Portugal, apesar da sua baixa perigosidade sísmica, apresenta fragilidades no ponto de vista das estruturas físicas, e também no que toca à sua estrutura social. Mas será que estamos preparados para saber o que fazer? Pensar a resiliência de Lisboa contra os eventos sísmicos não é a única forma de gerir o problema. O programa ReSist é um exemplo de como a população deverá estar capacitada em caso de emergência perante fenómenos naturais. Mas a própria educação científica, deverá estar presente na equação, em qualquer região do país. Ao falarmos com João Duarte, investigador no Instituto D. Luiz e professor na Faculdade de Ciências da Universidade de Lisboa, percebemos que começa a ocorrer uma mudança no que diz respeito ao conhecimento geológico em Portugal e não só.

O que pensa da literacia científica em Portugal, quando comparada com o que se conhece de fora? Que percepção tem das respostas directas da população?

Em primeiro lugar, creio que é importante perceber que, mesmo que a probabilidade de um evento de grande magnitude seja baixa, deve-se aplicar sempre o princípio de precaução. E é muito por aí que começa a preocupação no “querer saber”.
Em segundo lugar, acho que a compreensão do que são estes fenómenos, e outros, melhorou muito. Tenho por amostragem a minha família e amigos que não estão na área, e acredito que já se deu um momento de viragem. Para além das melhorias educacionais, no geral, os canais televisivos de informação científica e programas específicos permitem que esse conhecimento chegue às pessoas que possam até ter uma menor escolaridade. Tendem a agarrá-las e, por resposta, há um interesse. No geral, sinto que há mais informação. E até mesmo a informação geológica é ainda mais partilhada do que há dez anos atrás, com uma imensa procura até mesmo pelos professores do secundário que querem ensinar. Não esquecendo que nos Açores a população está mais do que habilitada, por razões óbvias.
Por outro lado, temos o menos bom e claro. Através das redes sociais, a que todos têm acesso, também existe muita contrainformação, que, atenção, é perfeitamente articulada, para levar parte de uma população a acreditar em inverdades. Ou por questões políticas, ou por interesses económicos.
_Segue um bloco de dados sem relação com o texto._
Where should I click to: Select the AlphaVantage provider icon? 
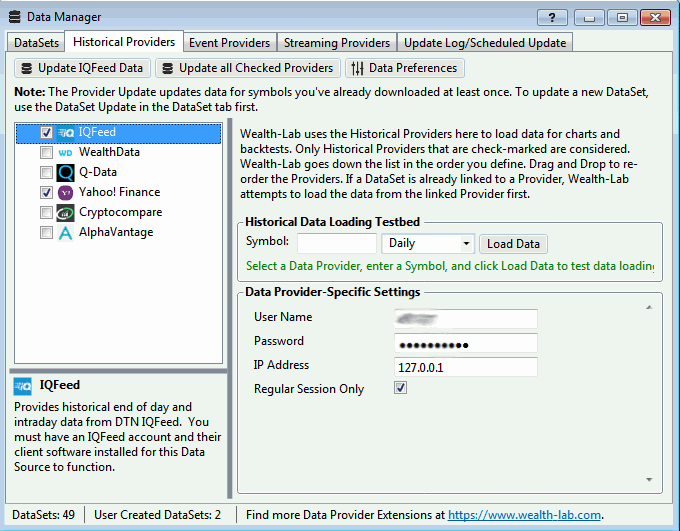tap(66, 232)
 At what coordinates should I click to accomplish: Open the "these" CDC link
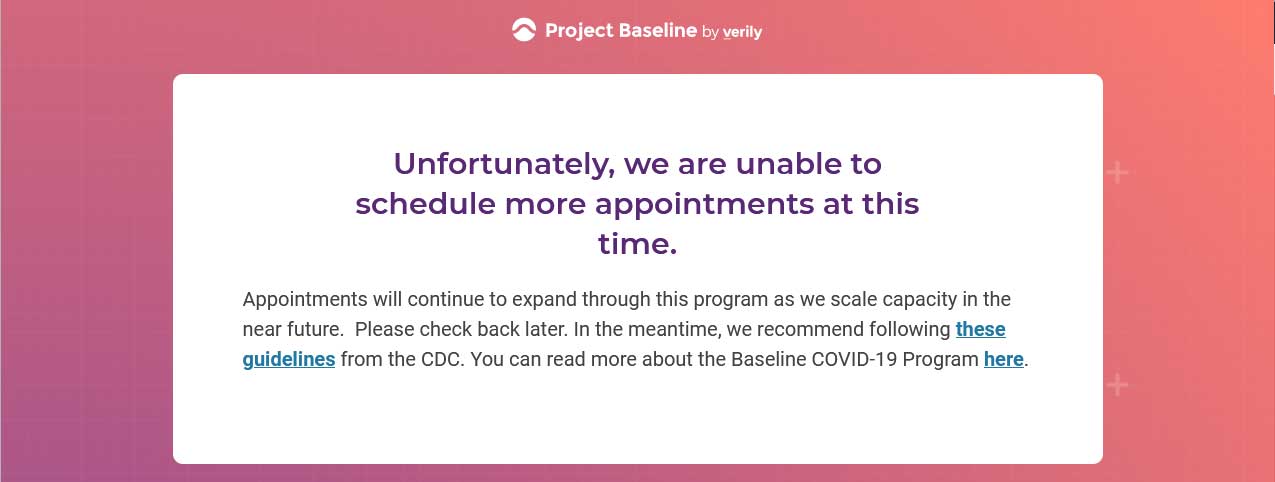coord(980,329)
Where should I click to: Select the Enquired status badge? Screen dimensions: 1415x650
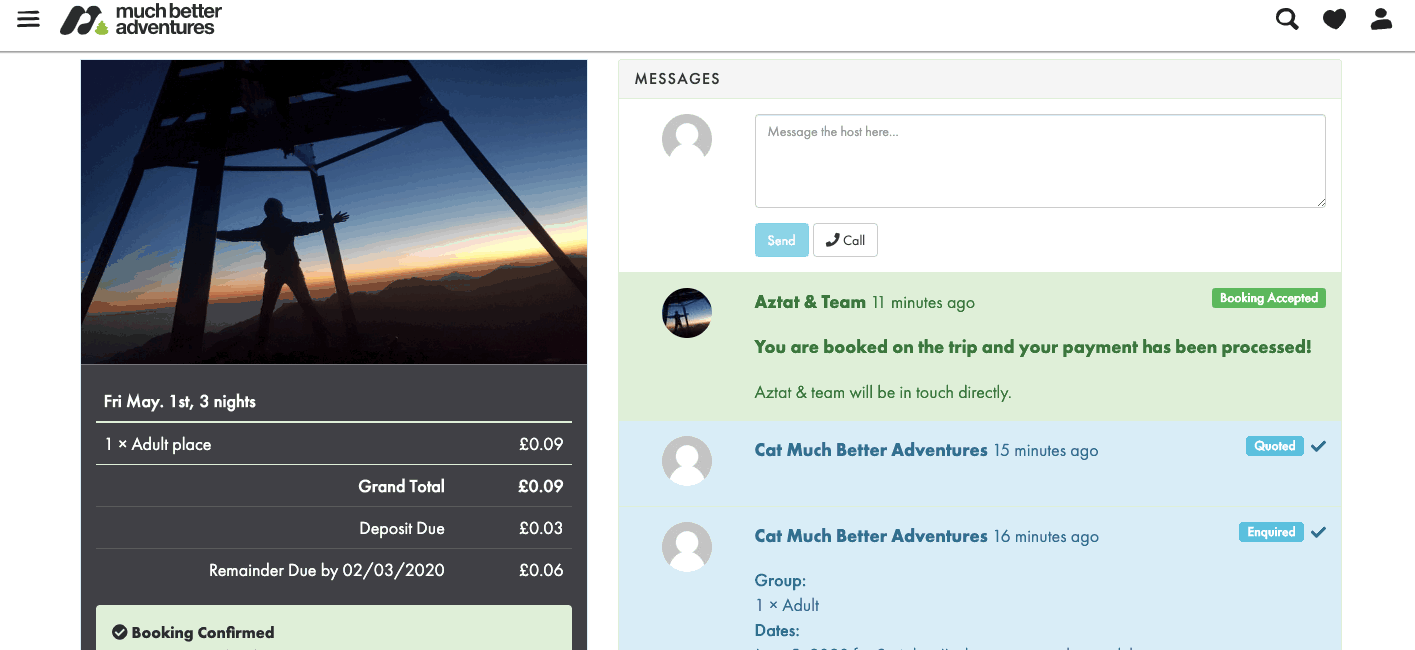point(1271,532)
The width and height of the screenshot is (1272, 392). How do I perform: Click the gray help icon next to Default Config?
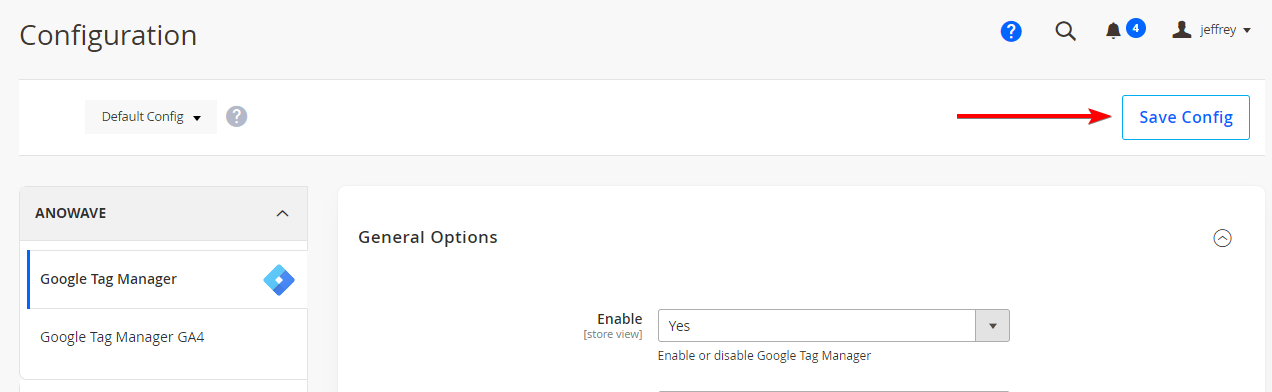pyautogui.click(x=236, y=116)
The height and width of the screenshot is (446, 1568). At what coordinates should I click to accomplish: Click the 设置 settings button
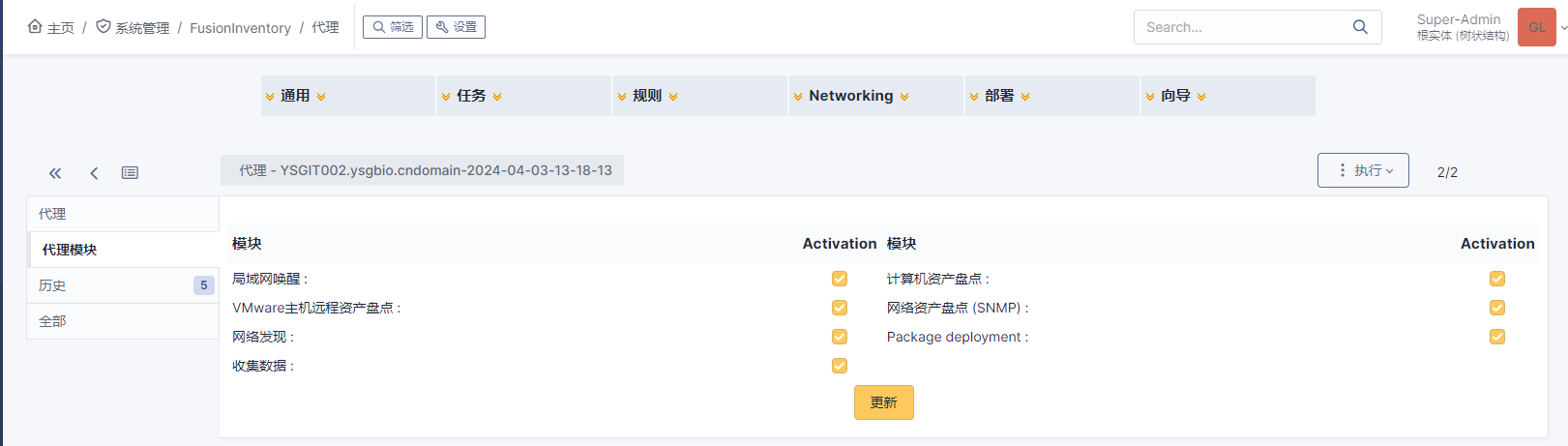(x=456, y=27)
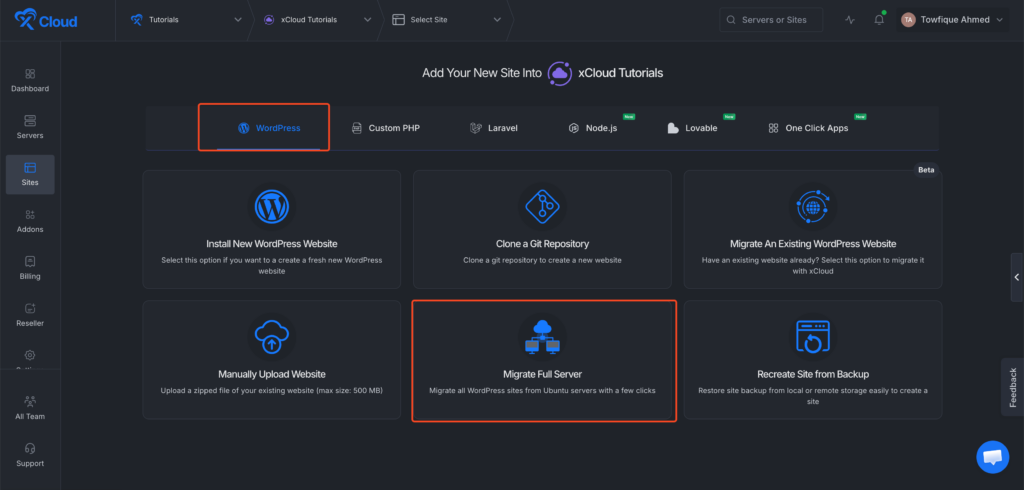The image size is (1024, 490).
Task: Go to Servers in the sidebar
Action: point(30,127)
Há que saber filtrar e mediar muito bem.

Como mudar o paradigma?

Há uma responsabilidade da parte universitária e académica. As universidades em Portugal têm a tradição de estarem fechadas sobre si próprias – ter o conhecimento dá um certo “poder” e prestígio. Mas tem de se pensar se é um conhecimento estratégico para o país ou não, para a população. Nesse aspecto, cabe aos geocientistas fazerem o seu trabalho, garantindo que a informação chegue ao público geral e ao poder político. Ao mesmo tempo, temos o problema de muitos cientistas não saberem comunicar a ciência. A informação não pode sair em bruto, tem de ser trabalhada, perante o risco de não ter impacto cá fora. Mas é um caminho que tem estado a ser trabalhado – e bem! -, uma vez que ainda existe preconceito, associado ao tal prestígio do “saber”.
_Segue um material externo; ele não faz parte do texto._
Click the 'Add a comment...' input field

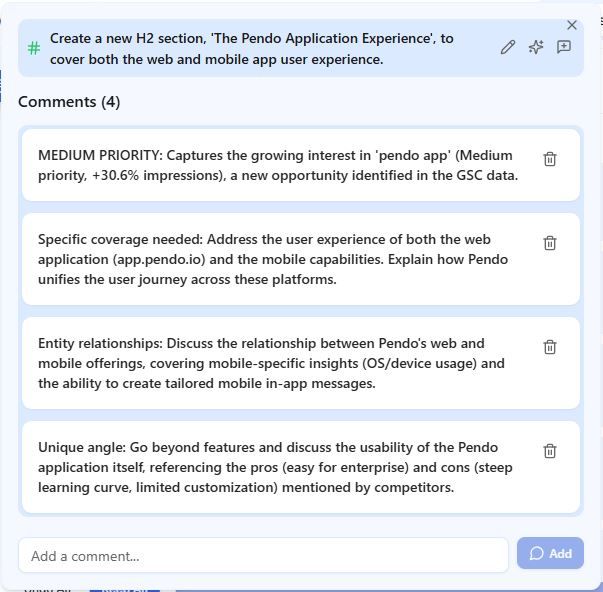coord(263,555)
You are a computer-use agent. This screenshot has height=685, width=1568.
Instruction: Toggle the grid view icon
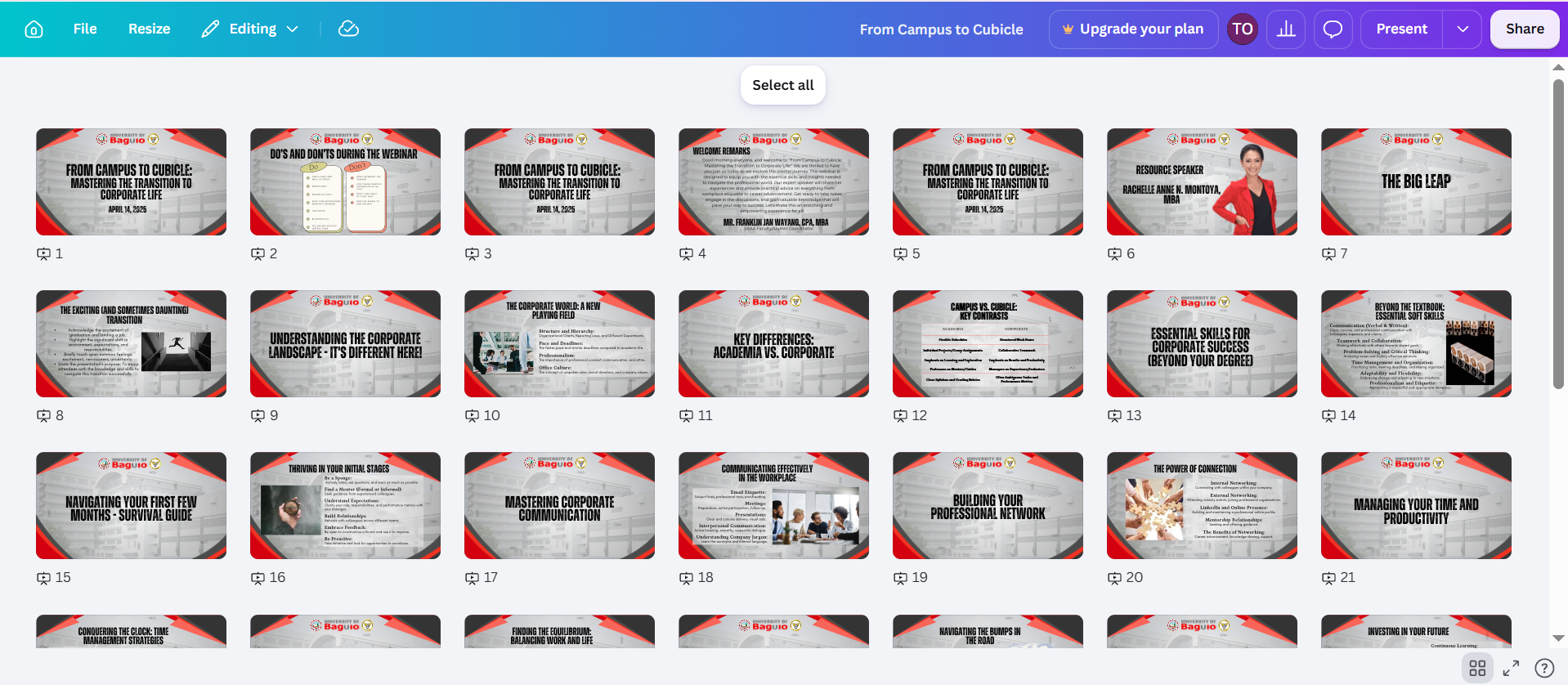(x=1477, y=668)
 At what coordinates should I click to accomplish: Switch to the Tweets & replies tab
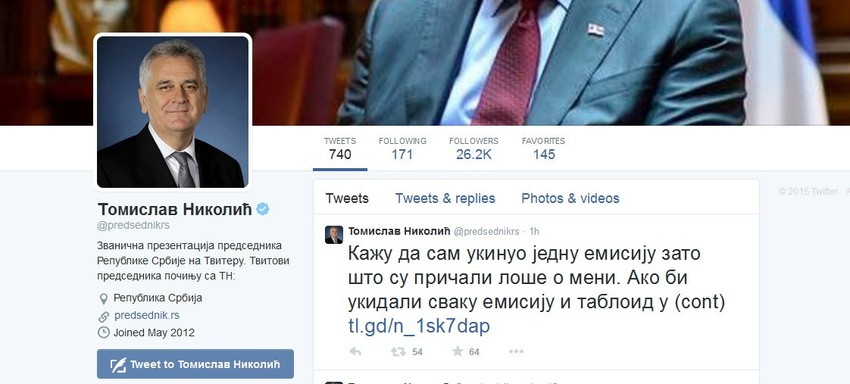click(445, 199)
“As pessoas têm vindo a procurar mais informação pelo conhecimento em si, do que apenas pelo mediatismo negativo que geralmente cercam estes assuntos.”
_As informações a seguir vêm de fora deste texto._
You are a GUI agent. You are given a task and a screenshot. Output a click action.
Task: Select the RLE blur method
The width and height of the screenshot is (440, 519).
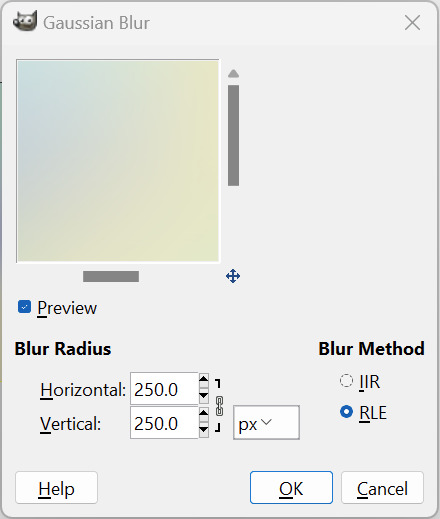click(346, 412)
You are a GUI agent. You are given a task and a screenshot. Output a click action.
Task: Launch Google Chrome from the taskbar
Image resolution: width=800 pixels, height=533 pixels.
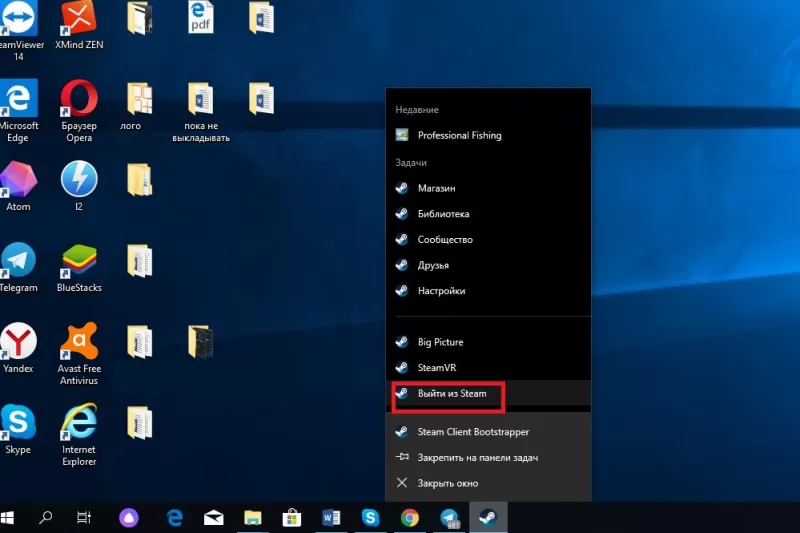[409, 517]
Que outras estratégias poderão ser aplicadas, uma vez que já começa a haver essa abertura à comunicação?

Em primeiro lugar, divulgar ciência não é fazer ciência. O rigor que existe sempre é, apesar de tudo, ligeiramente diferente. Em segundo lugar, deverão os cientistas, ou geocientistas, aproveitarem os momentos dos eventos críticos, para essa comunicação. Também devemos tornar as geociências mais atractivas, através de uma mudança interna de comunicação, até nos órgãos de comunicação. Neste caso, porque não incluir especialistas em divulgação científica (com base em diferentes áreas científicas, mas consigam fazer essa ponte), nas redacções? Ou porque não criar acções formativas aos jornalistas?
Tendo experiência na área, por ser muitas vezes abordado para dar formação, mas de forma avulsa, acho que se deveriam usar as estruturas já existentes, como a Associação Portuguesa de Geólogos, a Sociedade Portuguesa de Geologia, ou a um nível superior, a Academia Portuguesa das Ciências, para um enfoque mais preciso nesta área de comunicação.
Seria aliás, essencial, haver uma simbiose, uma junção das várias Ordens, Academias, associações várias, para que essa comunicação passe. E porque não se criarem grupos de trabalho específicos, junto do poder político local? Também penso que se deveria aproveitar os incentivos europeus, financeiros, que apoiam os projectos realizados entre a universidade e as escolas, na área de divulgação.

Como vê a literacia científica, nomeadamente das Geociências, dentro do poder político? Existe uma boa comunicação e/ou conhecimento entre os cientistas e a classe governativa?

Estou positivamente surpreendido nesse aspecto. Acredito que quando há um grupo amplo de cientistas, uma comissão, para discussão de determinados temas, o poder político, quem os recebe, tem toda a capacidade, ferramentas e total compreensão para o que vai escutar. Têm perfeita noção do que lhes está a ser comunicado. Além disso, também têm bons assessores ou consultores, para estas temáticas, que são, na maioria, cientistas. Onde há a falha maior? O prestar contas ao eleitorado. Sabendo que haja alguma acção técnica, mais complexa, que tenha de ser feita, fora as que não carecem de maior esclarecimento, há que haver uma boa comunicação com o público. Garantir que sejam os cientistas a fazê-lo de forma eficiente, ou, o próprio poder local. Porquê? Porque a governação depende dos eleitores, daquilo que as pessoas querem. São decisões sociais relacionadas com as prioridades no momento, e com os meios financeiros disponíveis. Se houver um movimento social e de sensibilização que acompanhe o poder político, sabemos o que fazer com a informação a ser partilhada e como ser partilhada. Mas há que ter o cuidado de ouvir também quem vota, o que eles pensam e querem. De que forma é que estas decisões vão impactar as suas vidas.
Na visão geral, a educação passa por esta analogia até bastante simples. Se somos alertados que vai chover, embora não se saiba exactamente onde irá ocorrer a precipitação ou se irá, de facto, chover, andamos com um chapéu de chuva. Se pensarmos que, um dia, pode ocorrer um sismo, no mínimo, deveremos estar preparados e saber o que fazer.